WHAT NEEDS TO BE DONE: The entries below contain a line with "Open the three-dot more options menu" and a line with "Open Darts betting". Quote exactly those two lines and all lines between them.

■ ■ ■ ■ ■

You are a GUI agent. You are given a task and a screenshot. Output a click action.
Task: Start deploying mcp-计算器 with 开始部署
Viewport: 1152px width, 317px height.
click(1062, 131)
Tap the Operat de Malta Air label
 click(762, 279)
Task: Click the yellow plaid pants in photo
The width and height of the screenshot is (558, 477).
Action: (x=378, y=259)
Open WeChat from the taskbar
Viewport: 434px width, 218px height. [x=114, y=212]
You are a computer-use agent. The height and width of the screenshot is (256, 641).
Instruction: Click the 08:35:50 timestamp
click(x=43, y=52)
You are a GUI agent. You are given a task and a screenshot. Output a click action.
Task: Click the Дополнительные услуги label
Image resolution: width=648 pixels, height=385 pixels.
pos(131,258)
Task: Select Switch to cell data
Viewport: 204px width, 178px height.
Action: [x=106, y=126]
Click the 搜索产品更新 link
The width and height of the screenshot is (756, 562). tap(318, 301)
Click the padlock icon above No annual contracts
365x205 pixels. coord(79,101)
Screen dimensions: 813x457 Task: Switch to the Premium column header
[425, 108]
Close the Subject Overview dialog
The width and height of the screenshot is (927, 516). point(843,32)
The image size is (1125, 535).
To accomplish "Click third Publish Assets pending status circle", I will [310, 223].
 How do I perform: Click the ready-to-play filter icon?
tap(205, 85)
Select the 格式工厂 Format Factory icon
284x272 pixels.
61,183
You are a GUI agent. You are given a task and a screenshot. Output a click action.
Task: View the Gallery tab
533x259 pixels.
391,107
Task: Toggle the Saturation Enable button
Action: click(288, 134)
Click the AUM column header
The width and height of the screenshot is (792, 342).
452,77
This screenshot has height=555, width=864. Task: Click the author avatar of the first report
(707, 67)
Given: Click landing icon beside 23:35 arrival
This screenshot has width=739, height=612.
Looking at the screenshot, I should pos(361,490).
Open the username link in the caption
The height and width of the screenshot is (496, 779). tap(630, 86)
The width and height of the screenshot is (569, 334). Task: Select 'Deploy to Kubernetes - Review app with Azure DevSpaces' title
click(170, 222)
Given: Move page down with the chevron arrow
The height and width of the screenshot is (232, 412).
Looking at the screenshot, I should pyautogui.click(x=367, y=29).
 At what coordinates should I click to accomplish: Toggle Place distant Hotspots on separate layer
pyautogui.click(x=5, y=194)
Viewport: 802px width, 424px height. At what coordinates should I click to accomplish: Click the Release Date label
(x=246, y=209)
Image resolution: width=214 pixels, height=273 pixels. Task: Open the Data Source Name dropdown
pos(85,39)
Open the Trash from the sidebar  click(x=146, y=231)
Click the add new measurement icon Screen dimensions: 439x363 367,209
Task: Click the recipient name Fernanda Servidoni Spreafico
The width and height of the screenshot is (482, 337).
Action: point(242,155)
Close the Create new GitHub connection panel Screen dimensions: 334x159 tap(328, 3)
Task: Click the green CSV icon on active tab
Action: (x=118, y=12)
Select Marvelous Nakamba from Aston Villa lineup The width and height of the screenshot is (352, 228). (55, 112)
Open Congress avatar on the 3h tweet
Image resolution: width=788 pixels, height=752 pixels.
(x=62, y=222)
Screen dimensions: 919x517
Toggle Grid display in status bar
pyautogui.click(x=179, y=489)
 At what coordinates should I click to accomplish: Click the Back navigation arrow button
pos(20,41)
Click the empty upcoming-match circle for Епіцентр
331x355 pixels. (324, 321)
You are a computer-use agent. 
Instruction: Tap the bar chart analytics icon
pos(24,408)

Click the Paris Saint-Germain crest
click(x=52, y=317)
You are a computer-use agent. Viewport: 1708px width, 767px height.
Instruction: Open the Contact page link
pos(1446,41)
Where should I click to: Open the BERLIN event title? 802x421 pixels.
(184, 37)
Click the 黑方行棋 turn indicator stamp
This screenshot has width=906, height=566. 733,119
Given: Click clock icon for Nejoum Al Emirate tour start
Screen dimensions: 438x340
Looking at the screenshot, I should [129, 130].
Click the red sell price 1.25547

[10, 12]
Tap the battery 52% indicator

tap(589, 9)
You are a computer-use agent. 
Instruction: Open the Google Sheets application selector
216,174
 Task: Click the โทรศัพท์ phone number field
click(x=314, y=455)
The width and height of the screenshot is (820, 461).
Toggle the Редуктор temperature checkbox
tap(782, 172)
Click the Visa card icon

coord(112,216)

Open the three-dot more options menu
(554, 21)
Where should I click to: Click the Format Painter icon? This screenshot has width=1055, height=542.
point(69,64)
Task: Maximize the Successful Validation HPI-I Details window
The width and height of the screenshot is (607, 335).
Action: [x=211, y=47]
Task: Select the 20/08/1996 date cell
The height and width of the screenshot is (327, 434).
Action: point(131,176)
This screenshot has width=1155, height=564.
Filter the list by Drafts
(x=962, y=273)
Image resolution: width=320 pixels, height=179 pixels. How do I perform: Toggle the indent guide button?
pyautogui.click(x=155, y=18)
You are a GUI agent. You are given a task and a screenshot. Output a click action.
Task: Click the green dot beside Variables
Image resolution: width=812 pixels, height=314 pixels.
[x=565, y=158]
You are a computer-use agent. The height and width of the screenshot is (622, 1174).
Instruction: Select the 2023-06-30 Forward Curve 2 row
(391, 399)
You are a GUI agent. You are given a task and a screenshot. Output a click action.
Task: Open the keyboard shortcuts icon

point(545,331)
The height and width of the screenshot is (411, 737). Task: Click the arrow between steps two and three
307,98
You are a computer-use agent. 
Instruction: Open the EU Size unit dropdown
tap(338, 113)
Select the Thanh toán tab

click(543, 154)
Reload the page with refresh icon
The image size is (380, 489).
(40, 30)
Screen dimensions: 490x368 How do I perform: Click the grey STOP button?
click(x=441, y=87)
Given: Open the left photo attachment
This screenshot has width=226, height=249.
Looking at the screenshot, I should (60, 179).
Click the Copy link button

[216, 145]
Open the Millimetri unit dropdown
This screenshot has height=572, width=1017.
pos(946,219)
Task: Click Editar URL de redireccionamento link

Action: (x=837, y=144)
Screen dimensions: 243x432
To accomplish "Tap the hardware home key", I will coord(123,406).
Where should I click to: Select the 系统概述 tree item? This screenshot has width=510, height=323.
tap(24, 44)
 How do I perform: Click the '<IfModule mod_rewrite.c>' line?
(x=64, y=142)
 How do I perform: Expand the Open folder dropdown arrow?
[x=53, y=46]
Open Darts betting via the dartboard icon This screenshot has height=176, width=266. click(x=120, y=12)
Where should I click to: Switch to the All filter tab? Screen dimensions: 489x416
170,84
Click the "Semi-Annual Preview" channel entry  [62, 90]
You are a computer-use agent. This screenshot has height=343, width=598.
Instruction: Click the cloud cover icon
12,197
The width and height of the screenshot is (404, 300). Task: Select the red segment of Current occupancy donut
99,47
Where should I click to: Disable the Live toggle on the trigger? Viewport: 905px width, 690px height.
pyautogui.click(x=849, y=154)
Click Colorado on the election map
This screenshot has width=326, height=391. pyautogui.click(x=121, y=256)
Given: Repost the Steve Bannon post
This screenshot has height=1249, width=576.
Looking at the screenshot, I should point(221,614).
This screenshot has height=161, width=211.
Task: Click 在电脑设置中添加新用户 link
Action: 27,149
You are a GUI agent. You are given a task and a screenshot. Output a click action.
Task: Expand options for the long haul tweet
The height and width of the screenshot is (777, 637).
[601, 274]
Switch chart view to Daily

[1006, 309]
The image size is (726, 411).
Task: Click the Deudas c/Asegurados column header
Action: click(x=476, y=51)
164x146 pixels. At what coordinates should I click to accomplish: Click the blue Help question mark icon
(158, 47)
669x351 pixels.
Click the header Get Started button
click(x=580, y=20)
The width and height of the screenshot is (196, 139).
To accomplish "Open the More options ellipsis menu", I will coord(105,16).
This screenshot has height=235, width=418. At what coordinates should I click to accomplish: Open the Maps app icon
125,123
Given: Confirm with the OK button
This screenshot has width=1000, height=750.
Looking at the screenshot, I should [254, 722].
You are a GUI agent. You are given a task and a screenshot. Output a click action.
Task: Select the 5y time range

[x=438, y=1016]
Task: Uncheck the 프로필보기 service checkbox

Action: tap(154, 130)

■ ■ ■ ■ ■

RESPONSE:
Open the three-dot more options menu
(554, 21)
Where should I click to: Click the Format Painter icon? This screenshot has width=1055, height=542.
point(69,64)
Task: Maximize the Successful Validation HPI-I Details window
The width and height of the screenshot is (607, 335).
Action: [x=211, y=47]
Task: Select the 20/08/1996 date cell
The height and width of the screenshot is (327, 434).
Action: point(131,176)
This screenshot has width=1155, height=564.
Filter the list by Drafts
(x=962, y=273)
Image resolution: width=320 pixels, height=179 pixels. How do I perform: Toggle the indent guide button?
pyautogui.click(x=155, y=18)
You are a GUI agent. You are given a task and a screenshot. Output a click action.
Task: Click the green dot beside Variables
Image resolution: width=812 pixels, height=314 pixels.
[x=565, y=158]
You are a computer-use agent. The height and width of the screenshot is (622, 1174).
Instruction: Select the 2023-06-30 Forward Curve 2 row
(391, 399)
You are a GUI agent. You are given a task and a screenshot. Output a click action.
Task: Open the keyboard shortcuts icon

point(545,331)
The height and width of the screenshot is (411, 737). Task: Click the arrow between steps two and three
307,98
You are a computer-use agent. 
Instruction: Open the EU Size unit dropdown
tap(338, 113)
Select the Thanh toán tab

click(543, 154)
Reload the page with refresh icon
The image size is (380, 489).
(40, 30)
Screen dimensions: 490x368 How do I perform: Click the grey STOP button?
click(x=441, y=87)
Given: Open the left photo attachment
This screenshot has width=226, height=249.
Looking at the screenshot, I should (60, 179).
Click the Copy link button

[216, 145]
Open the Millimetri unit dropdown
This screenshot has height=572, width=1017.
pos(946,219)
Task: Click Editar URL de redireccionamento link

Action: (x=837, y=144)
Screen dimensions: 243x432
To accomplish "Tap the hardware home key", I will coord(123,406).
Where should I click to: Select the 系统概述 tree item? This screenshot has width=510, height=323.
tap(24, 44)
 How do I perform: Click the '<IfModule mod_rewrite.c>' line?
(x=64, y=142)
 How do I perform: Expand the Open folder dropdown arrow?
[x=53, y=46]
Open Darts betting via the dartboard icon This screenshot has height=176, width=266. click(x=120, y=12)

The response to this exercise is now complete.